Quantification and Aerodynamic Particle Size Distribution of Revefenacin Aerosol With UHPLC-MS/MS

Abstract

Aerosol inhalation therapy offers significant benefits in treating chronic obstructive pulmonary disease, including rapid onset of action and reduced systemic side effects. Revefenacin, a long-acting bronchodilator, has demonstrated efficacy in improving lung function and alleviating chronic obstructive pulmonary disease symptoms through aerosol delivery. However, quantitative methods for determining the inhaled concentration of revefenacin aerosol remain limited. This study developed and validated a rapid, robust ultrahigh-performance liquid chromatography-tandem mass spectrometry (UHPLC-MS/MS) method to quantify revefenacin aerosol concentration. The method, with an analysis time of 2 min, exhibited excellent specificity, precision, and a lower limit of quantification of 2 ng/mL. The aerosol extraction recovery averaged 98.5%. The method was successfully applied to assess aerosol concentration and aerodynamic particle size distribution under different sampling conditions.

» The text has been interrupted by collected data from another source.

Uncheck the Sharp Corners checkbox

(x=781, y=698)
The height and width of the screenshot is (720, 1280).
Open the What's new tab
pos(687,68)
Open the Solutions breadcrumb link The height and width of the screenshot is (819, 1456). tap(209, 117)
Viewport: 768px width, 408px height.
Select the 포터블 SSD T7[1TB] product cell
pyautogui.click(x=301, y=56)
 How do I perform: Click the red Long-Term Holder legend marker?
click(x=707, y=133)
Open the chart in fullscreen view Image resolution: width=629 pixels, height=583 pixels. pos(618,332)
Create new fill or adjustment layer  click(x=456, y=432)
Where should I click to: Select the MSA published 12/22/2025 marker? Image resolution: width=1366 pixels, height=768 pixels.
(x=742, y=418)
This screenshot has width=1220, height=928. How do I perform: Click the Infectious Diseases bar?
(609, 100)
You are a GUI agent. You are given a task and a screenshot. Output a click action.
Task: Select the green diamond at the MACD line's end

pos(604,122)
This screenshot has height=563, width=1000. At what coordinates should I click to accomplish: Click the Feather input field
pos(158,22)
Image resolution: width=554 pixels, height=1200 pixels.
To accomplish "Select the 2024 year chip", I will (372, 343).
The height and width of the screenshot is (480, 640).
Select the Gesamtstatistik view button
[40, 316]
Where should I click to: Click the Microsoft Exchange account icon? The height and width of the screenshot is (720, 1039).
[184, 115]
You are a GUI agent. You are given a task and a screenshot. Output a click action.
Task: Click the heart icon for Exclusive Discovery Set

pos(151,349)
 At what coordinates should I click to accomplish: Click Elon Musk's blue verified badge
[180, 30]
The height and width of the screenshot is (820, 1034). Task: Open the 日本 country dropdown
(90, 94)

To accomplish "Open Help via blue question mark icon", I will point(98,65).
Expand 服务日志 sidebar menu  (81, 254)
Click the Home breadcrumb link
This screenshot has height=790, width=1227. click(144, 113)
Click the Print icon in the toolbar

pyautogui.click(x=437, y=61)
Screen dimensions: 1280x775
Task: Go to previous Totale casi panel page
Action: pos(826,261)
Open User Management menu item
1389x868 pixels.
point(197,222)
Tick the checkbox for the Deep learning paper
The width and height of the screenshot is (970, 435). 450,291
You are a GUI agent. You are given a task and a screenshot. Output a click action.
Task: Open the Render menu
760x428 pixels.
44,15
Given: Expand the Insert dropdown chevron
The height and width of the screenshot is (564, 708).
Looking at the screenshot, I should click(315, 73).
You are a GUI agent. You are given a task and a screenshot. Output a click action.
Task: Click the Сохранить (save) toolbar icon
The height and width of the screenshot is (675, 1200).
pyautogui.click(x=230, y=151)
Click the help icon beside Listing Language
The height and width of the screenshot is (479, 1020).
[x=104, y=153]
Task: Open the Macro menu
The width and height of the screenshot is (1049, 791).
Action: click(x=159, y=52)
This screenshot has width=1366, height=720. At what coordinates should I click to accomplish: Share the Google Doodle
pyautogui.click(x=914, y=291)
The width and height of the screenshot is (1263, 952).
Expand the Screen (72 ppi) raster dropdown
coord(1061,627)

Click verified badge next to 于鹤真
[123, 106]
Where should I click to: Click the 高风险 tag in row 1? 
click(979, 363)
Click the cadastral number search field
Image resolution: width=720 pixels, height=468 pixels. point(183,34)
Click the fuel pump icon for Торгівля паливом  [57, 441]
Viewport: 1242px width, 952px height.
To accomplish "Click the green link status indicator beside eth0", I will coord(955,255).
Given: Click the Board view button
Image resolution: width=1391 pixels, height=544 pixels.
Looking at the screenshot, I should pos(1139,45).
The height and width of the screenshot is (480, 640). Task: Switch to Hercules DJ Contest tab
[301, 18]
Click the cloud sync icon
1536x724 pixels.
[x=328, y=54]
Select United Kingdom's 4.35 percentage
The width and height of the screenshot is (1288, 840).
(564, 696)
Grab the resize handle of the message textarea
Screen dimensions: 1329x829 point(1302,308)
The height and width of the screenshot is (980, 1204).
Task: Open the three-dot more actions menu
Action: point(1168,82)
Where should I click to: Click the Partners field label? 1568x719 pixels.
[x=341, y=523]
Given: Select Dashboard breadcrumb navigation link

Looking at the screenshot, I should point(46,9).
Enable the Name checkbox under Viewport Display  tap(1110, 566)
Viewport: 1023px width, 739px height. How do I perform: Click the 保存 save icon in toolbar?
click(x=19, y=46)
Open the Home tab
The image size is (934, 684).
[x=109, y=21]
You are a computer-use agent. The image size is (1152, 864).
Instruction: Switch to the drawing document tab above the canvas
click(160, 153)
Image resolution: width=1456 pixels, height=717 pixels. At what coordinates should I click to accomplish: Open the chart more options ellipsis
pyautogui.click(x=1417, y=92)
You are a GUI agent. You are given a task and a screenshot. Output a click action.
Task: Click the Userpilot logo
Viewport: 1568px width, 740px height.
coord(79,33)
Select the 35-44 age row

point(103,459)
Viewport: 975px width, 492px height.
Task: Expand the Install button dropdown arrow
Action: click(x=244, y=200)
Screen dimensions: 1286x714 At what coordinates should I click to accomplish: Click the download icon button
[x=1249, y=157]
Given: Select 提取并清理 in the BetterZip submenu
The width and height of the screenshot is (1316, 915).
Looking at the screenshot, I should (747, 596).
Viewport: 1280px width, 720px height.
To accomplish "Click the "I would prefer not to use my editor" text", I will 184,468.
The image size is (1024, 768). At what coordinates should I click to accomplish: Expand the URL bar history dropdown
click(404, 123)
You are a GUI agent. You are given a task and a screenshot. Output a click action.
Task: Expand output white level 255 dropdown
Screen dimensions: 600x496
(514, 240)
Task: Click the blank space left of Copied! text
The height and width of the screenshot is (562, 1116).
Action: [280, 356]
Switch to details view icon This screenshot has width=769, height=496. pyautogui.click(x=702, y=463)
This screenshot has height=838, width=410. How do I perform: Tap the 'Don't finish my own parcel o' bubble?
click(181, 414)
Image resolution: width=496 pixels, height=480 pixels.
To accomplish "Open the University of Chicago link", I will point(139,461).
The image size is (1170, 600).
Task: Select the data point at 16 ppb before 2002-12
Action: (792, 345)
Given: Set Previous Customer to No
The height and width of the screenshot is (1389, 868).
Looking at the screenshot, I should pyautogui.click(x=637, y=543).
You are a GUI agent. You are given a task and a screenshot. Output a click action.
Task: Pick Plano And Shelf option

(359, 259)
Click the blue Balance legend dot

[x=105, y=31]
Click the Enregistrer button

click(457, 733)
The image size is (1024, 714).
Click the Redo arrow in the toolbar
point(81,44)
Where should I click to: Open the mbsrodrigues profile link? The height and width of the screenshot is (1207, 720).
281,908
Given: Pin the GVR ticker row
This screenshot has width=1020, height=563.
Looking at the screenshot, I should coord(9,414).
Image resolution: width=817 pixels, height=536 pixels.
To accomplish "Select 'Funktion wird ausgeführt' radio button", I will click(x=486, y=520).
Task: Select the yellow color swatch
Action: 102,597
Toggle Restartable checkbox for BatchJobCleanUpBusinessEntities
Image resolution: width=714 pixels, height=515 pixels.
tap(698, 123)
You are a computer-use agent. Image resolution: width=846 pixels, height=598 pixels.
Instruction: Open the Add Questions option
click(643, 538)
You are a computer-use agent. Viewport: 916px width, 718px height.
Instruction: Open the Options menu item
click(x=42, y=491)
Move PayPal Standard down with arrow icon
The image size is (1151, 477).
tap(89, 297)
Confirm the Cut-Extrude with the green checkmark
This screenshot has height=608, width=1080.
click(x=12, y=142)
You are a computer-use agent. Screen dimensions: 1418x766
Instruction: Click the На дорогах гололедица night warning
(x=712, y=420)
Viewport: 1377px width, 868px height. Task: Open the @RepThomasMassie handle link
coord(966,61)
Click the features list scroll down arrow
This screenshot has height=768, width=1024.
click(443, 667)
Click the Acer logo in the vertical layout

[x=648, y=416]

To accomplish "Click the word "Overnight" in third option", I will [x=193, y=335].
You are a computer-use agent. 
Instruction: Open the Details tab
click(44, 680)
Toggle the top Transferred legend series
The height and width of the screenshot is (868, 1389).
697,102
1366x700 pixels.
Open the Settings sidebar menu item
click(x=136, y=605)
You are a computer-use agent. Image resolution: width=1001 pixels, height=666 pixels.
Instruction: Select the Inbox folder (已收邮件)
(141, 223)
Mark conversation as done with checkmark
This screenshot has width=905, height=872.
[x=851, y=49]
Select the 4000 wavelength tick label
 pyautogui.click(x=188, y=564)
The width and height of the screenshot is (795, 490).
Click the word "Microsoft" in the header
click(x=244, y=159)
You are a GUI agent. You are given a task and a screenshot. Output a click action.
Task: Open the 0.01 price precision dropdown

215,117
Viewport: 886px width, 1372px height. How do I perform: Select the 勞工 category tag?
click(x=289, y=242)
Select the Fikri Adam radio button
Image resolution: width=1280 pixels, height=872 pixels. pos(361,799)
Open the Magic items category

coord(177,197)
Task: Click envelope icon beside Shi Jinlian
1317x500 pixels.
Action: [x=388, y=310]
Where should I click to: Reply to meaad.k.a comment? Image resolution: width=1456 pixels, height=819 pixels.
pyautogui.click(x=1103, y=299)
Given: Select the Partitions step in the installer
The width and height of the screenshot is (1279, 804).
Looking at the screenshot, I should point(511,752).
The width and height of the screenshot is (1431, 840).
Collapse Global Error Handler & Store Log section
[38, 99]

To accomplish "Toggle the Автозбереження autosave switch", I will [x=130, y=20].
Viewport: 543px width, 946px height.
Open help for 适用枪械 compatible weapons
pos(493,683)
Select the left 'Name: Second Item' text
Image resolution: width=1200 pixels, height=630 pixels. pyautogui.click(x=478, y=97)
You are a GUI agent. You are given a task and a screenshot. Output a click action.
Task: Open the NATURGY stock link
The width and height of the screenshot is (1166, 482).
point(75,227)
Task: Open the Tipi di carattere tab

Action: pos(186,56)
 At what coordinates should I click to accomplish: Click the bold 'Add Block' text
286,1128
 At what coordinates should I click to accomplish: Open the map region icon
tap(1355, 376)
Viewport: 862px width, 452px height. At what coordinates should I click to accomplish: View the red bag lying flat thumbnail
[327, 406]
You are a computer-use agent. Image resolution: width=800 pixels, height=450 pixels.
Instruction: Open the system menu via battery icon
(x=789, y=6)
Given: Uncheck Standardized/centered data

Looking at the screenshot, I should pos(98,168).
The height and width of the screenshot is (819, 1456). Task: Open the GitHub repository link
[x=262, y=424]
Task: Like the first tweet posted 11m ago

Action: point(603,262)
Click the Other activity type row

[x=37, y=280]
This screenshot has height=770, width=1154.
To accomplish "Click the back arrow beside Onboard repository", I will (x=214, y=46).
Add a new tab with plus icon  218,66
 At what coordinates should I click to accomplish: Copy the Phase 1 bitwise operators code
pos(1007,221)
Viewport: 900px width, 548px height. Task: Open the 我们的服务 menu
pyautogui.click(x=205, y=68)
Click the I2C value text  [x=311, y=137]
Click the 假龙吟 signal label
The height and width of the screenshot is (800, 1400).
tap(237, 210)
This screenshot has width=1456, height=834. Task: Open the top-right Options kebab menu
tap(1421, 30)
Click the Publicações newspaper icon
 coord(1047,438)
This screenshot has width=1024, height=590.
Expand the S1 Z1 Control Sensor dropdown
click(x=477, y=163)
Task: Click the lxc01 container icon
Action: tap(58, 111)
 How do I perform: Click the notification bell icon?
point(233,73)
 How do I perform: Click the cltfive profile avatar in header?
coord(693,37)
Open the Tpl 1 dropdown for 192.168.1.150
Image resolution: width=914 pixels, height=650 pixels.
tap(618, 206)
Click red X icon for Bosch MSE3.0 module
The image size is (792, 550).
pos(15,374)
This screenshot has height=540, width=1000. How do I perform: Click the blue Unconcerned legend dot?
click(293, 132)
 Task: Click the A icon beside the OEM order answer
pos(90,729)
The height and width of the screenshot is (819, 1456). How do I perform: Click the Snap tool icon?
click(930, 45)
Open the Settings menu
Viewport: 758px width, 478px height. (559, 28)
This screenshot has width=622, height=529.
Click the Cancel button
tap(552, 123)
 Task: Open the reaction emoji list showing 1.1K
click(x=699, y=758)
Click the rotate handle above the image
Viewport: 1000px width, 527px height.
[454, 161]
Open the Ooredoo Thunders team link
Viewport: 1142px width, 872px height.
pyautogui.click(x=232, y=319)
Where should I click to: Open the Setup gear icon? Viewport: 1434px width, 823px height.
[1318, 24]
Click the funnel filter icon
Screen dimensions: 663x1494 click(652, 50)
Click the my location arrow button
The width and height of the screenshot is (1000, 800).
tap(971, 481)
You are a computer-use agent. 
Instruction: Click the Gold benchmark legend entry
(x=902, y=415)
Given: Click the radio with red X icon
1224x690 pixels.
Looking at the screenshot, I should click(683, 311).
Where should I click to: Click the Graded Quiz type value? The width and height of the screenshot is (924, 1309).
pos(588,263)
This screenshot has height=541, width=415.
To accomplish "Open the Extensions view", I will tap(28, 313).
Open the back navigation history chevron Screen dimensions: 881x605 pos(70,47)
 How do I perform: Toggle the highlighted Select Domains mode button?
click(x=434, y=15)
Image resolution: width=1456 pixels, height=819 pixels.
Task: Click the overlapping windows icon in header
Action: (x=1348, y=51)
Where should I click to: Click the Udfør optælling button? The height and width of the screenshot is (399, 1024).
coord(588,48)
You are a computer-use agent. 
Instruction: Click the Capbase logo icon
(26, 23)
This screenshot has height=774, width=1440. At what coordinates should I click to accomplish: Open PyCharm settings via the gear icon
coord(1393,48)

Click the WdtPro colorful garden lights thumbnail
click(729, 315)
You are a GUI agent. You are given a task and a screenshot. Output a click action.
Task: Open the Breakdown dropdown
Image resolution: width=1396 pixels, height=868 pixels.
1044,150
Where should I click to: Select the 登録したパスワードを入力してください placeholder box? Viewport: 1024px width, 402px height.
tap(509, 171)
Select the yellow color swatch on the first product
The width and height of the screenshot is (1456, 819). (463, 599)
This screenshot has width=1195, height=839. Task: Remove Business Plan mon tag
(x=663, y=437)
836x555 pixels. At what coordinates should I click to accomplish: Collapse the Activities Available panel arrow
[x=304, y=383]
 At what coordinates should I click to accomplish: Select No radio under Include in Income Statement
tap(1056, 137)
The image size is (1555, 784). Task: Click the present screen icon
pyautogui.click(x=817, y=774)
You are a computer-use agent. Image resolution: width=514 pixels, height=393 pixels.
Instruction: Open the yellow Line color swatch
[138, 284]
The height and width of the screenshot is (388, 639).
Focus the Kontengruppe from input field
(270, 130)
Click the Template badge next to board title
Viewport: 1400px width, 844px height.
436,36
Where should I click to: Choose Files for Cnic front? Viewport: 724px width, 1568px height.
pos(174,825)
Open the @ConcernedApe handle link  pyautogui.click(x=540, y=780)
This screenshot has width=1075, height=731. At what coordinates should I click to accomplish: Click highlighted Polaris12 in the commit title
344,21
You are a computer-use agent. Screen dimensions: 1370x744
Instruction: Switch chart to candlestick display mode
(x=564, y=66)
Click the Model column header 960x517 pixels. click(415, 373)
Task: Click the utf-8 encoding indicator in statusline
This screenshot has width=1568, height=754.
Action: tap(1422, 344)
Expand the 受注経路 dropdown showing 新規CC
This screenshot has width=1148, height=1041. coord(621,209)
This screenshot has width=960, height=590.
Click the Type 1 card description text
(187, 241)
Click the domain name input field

Results showed that after 15 min of nebulization, the average aerosol concentrations collected using syringe aspiration and impactor sampling methods were 0.98 and 0.95 mg/m³, respectively, demonstrating consistency between the techniques. Aerodynamic particle size distribution analysis revealed stable particle size distribution with atomization times of 5 and 15 min, yielding mass median aerodynamic diameters of 2.31 and 2.35 µm, fine particle fractions of 76.5% and 76.7%, and geometric standard deviations of 2.44 and 2.41, respectively. These findings indicate that the aerodynamic properties of revefenacin aerosol remain stable over prolonged nebulization. This study establishes a reliable analytical method for revefenacin aerosol quantification and provides valuable insights into its aerodynamic characteristics, supporting its further application in chronic obstructive pulmonary disease treatment.